I sampled a VHS last year and used the sounds for a video game menu. I ended up using exclusively those sounds to make the music and the sound effets. Loads of fun! If anyone's curious, it's on my channel. Thanks again for this amazing content, David!
Apparently this is what Boards of Canada did with some of their stuff back in the day , they used to run it through multiple times though and not just the once - run it through the tape again another 3/4 times and you can get proper thick melty warm sounding stuff .
Super coool! Sharing this with The Unsigned Review Live, hosted by Pierrot the Acid Clown. We would LOVE LOVE LOVE your participation in the group. This video was super awesome!
your music and videos are so incredibly warm and comfortably captivating in a way i really cannot describe
Tappin' my Moonlambo T-120 VHS kicks to this.. Thanks for sharing your (and linking to VenusTheory's) process!

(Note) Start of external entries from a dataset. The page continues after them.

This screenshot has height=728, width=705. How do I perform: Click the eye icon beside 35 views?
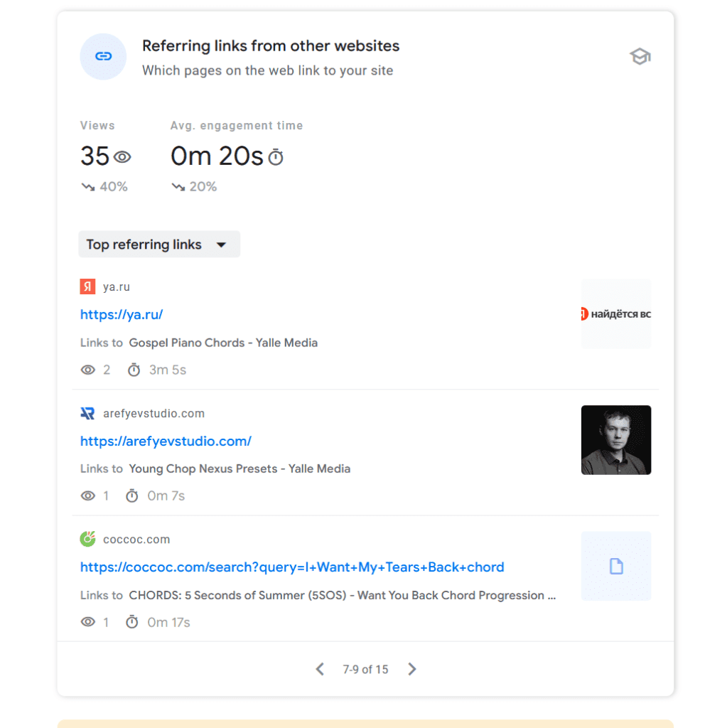pyautogui.click(x=123, y=157)
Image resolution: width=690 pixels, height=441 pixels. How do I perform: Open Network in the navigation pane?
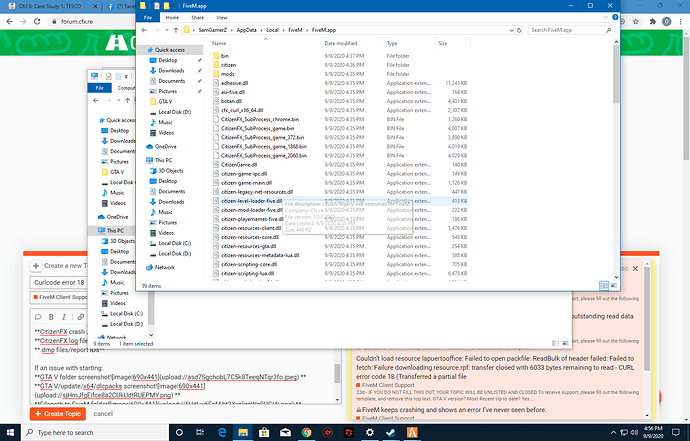164,267
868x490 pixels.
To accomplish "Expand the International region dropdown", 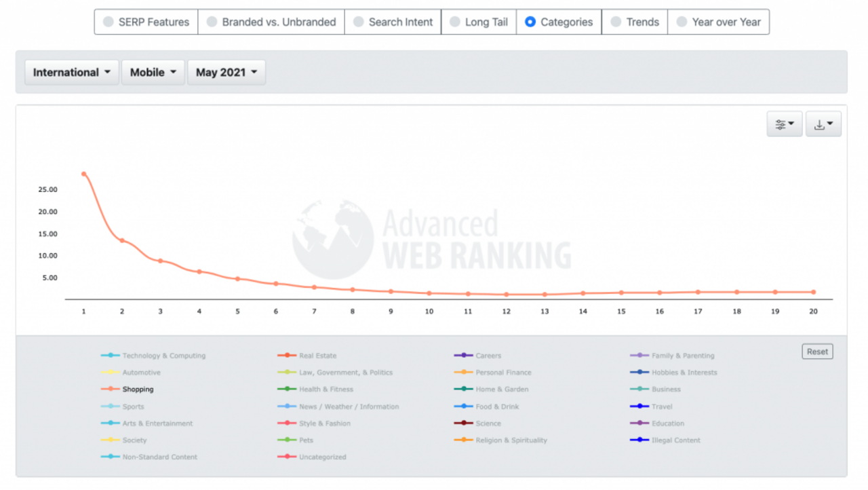I will [x=72, y=73].
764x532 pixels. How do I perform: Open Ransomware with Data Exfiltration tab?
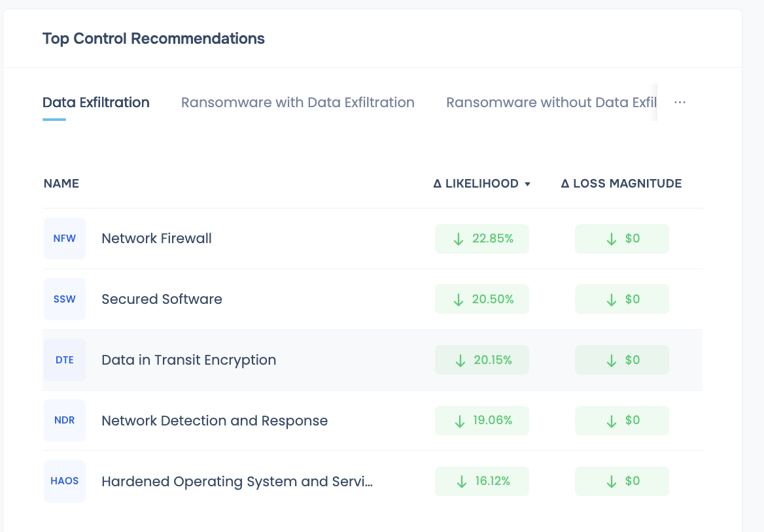pos(298,103)
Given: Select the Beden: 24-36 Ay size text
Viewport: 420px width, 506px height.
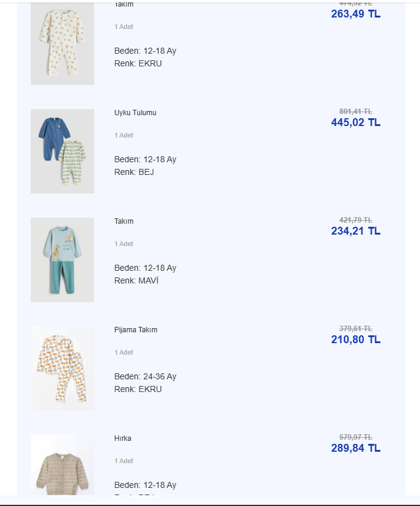Looking at the screenshot, I should coord(145,376).
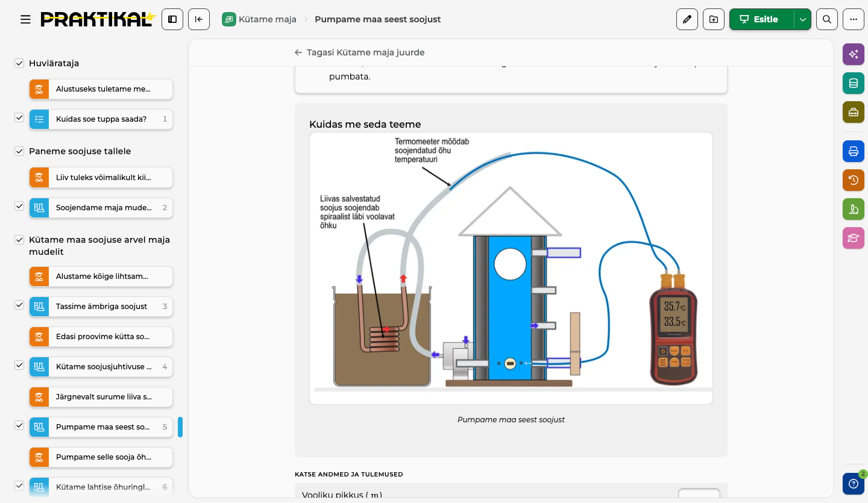Click the purple AI sparkle icon
The height and width of the screenshot is (503, 868).
(854, 54)
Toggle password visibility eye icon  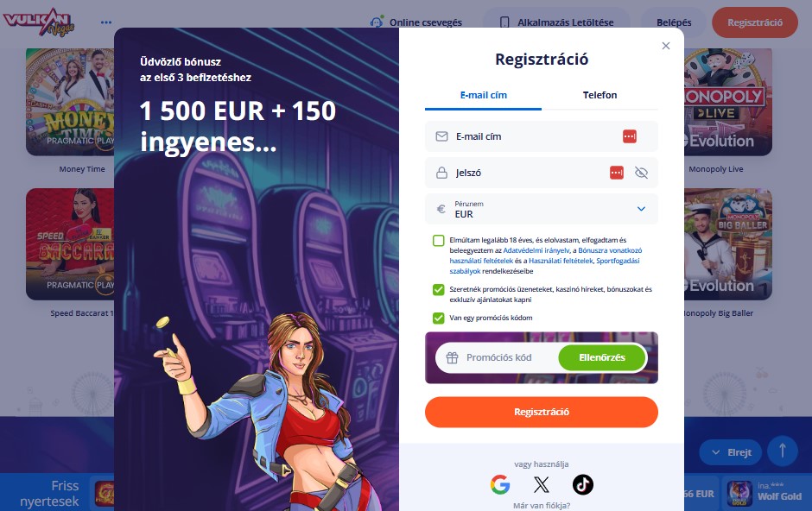pos(641,173)
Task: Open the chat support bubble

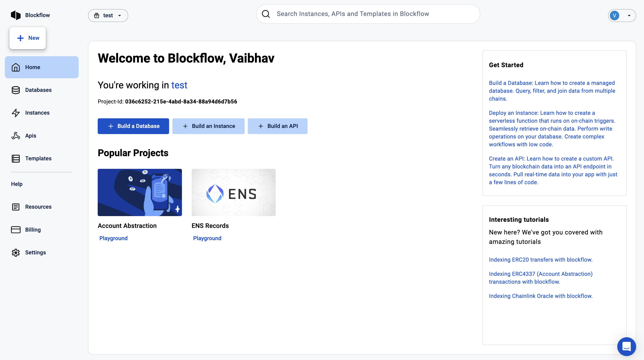Action: pos(626,346)
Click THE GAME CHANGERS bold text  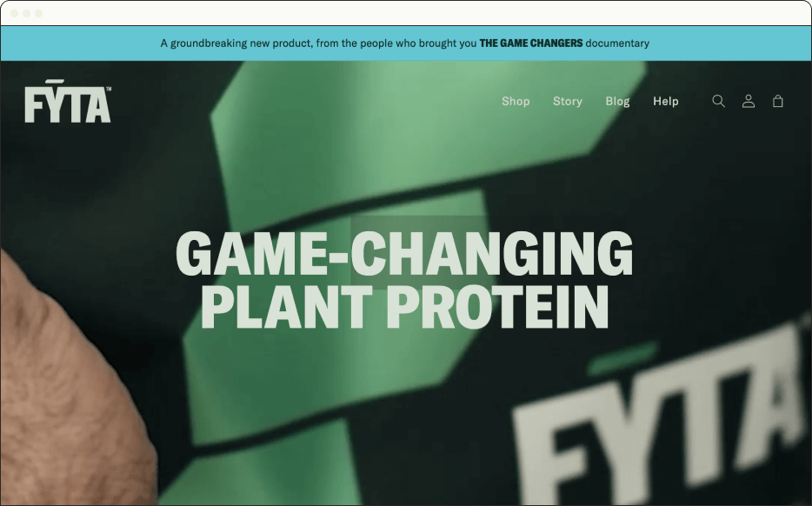[531, 43]
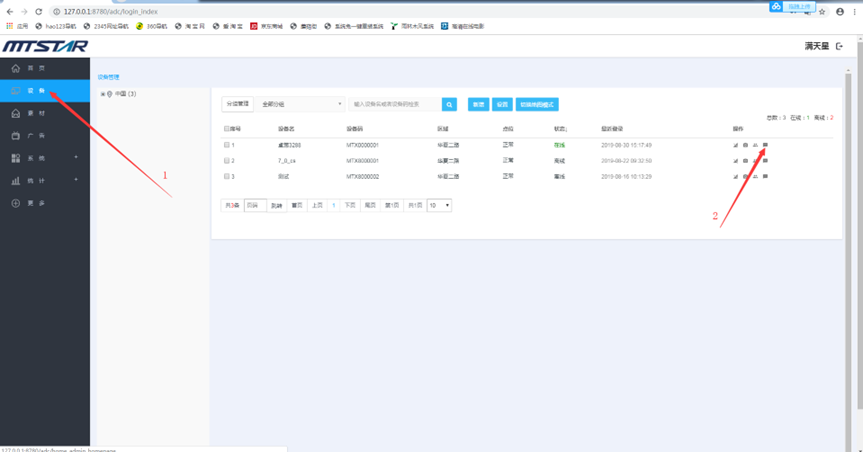The width and height of the screenshot is (863, 452).
Task: Click the device name search input field
Action: coord(394,104)
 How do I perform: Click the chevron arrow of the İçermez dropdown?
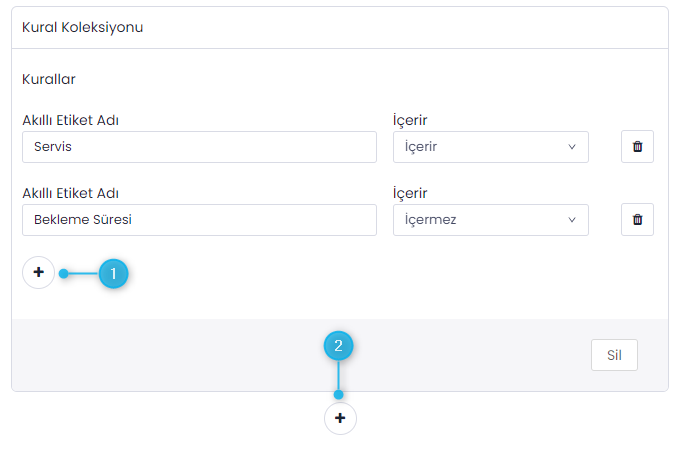(572, 220)
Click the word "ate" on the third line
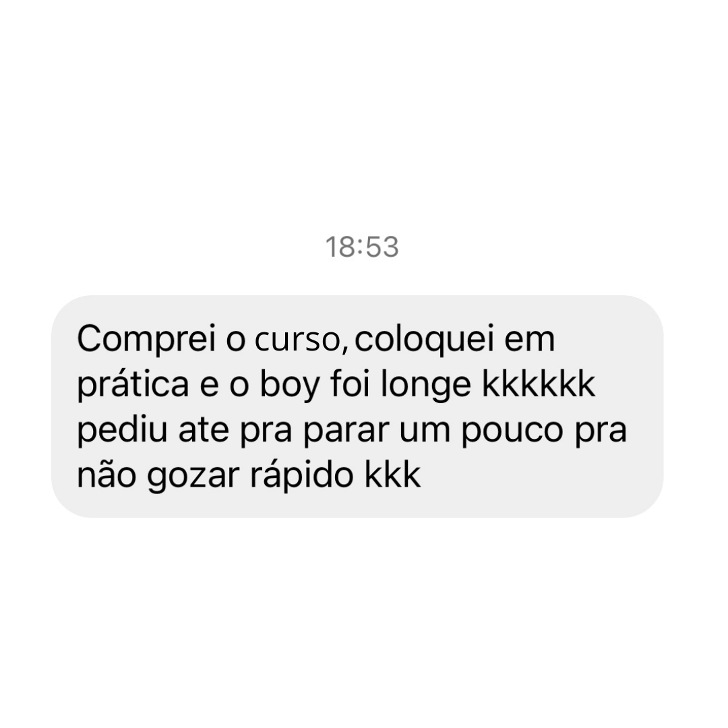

I remember watching an interview with Henry Rollins during the Rollins Band's heyday in the early/mid 1990s, and they apparently used VHS as their primary recording media. I remember finding it striking even then.
Immediately bought this pack as I was watching. Already knew I was going to be in analog heaven!
Bought the library and it is my childhood in wavelength format. Thanks for being awesome.